Caffeine rapid cooling contractures and negative force staircase in rat papillary muscle.

In rat papillary muscle, rapid cooling causes membrane depolarization which initiates action potentials that lead to a contraction. This rapid cooling contraction (RCC) can be blocked by TTX, Mn2+, Ni2+ or high K+ superfusion. In the presence of caffeine (0.5-1 mM), the rapid cooling contracture (caffeine-RCC) has an amplitude similar to that of a twitch elicited by field stimulation at 37 degrees C, but is not inhibited by these agents. As the caffeine-RCC appears to be independent of membrane depolarization and Ca influx but can be inhibited by increasing the bathing caffeine concentration to 20 mM, we consider that the amplitude of this contracture gives a good indication of the calcium content of the sarcoplasmic reticulum (SR). In Tyrode containing 1.8 mM Ca an increased stimulus frequency leads to a negative force staircase which is paralleled by a similar decrease in the amplitude of the caffeine-RCC. These effects are lost if the bathing Ca is reduced (0.18-0.45 mM) in a way which can be reversed by isoproterenol (100 nM).
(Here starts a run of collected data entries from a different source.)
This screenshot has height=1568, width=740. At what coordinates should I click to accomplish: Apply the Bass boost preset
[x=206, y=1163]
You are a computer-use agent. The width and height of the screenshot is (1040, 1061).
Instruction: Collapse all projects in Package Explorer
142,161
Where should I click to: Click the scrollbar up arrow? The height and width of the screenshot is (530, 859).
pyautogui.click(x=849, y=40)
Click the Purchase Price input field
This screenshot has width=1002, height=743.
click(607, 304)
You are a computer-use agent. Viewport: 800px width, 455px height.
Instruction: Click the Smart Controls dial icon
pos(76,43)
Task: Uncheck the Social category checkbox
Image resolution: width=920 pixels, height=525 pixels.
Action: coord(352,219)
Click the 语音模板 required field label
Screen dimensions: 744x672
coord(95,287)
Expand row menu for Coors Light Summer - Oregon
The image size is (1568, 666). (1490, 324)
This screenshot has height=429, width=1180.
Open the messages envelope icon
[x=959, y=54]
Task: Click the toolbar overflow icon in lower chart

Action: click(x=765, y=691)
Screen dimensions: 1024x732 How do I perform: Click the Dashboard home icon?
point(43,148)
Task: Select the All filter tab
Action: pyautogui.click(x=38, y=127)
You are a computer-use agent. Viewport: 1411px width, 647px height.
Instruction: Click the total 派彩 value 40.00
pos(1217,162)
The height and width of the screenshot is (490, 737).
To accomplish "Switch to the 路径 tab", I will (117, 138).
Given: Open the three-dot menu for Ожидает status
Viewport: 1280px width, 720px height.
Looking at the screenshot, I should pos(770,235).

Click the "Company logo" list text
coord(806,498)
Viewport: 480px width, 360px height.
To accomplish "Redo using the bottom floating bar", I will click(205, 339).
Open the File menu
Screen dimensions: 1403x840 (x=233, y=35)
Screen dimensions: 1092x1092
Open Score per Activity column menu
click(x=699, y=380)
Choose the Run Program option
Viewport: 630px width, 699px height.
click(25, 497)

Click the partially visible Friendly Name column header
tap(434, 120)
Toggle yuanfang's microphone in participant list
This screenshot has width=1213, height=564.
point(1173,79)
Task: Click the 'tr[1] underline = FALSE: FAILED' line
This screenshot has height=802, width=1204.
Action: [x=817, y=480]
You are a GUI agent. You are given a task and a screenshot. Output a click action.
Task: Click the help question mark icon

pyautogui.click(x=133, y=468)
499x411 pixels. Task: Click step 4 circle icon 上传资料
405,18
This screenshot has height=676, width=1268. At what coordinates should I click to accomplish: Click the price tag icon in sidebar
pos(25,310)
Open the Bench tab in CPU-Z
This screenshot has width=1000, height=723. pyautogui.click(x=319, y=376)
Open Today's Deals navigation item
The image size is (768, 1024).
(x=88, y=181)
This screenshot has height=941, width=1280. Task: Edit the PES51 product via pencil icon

In verapamil (2 microM), however whilst the twitch responses may show a steeper dependence upon stimulus frequency, the negative frequency dependence of the caffeine-RCC is also lost. Low external Na+ also inhibits the frequency dependent reduction of the caffeine-RCC. The results suggest that if the amplitude of the caffeine-RCC is a good indication of the SR calcium content, then this Ca store is related reciprocally to membrane Ca current where activation of the Ca channels leads to a depletion of the store whereas inhibition of membrane Ca channels leads to a filling of the Ca store. We propose that on stimulation the size of the Ca influx determines the fraction of Ca released from the SR. This released Ca may be partially extruded from the cell by way of the Na/Ca exchange which acts in competition with the re-uptake mechanism of the SR to control SR Ca content.